DATA SHOWN: Begin

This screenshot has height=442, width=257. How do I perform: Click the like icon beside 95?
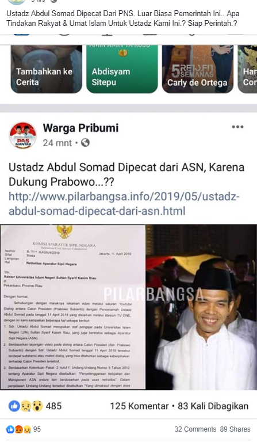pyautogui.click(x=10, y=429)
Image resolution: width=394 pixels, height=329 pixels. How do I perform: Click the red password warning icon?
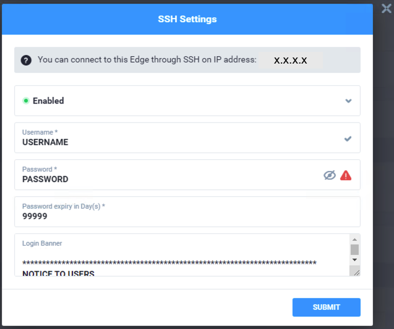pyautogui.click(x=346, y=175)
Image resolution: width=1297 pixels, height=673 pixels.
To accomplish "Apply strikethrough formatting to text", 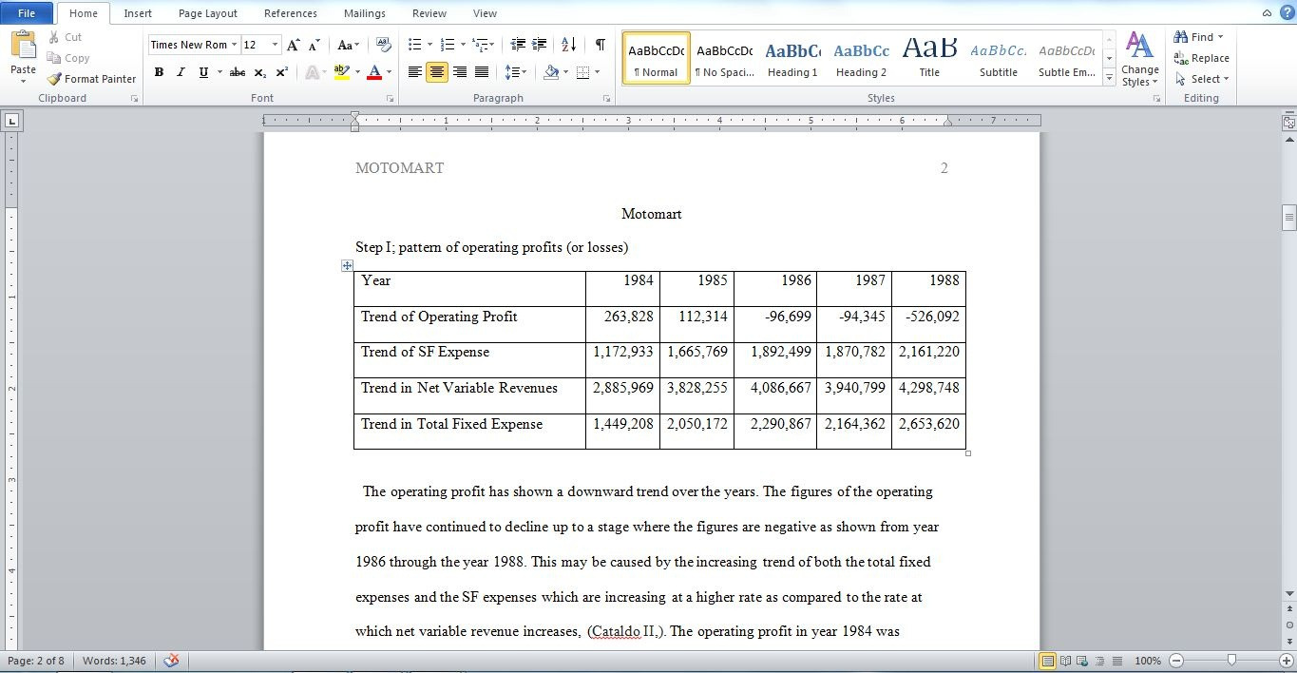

DATA SHOWN: End

▸ EXERCISE OBJECTIVE: Although the records above include pictures, the copy must contain only their exact text.

▸ RESULT FOR THIS TASK:
This screenshot has height=442, width=257. How do I perform: Click the like icon beside 95?
pyautogui.click(x=10, y=429)
Image resolution: width=394 pixels, height=329 pixels. How do I perform: Click the red password warning icon?
pyautogui.click(x=346, y=175)
Image resolution: width=1297 pixels, height=673 pixels.
To accomplish "Apply strikethrough formatting to text", 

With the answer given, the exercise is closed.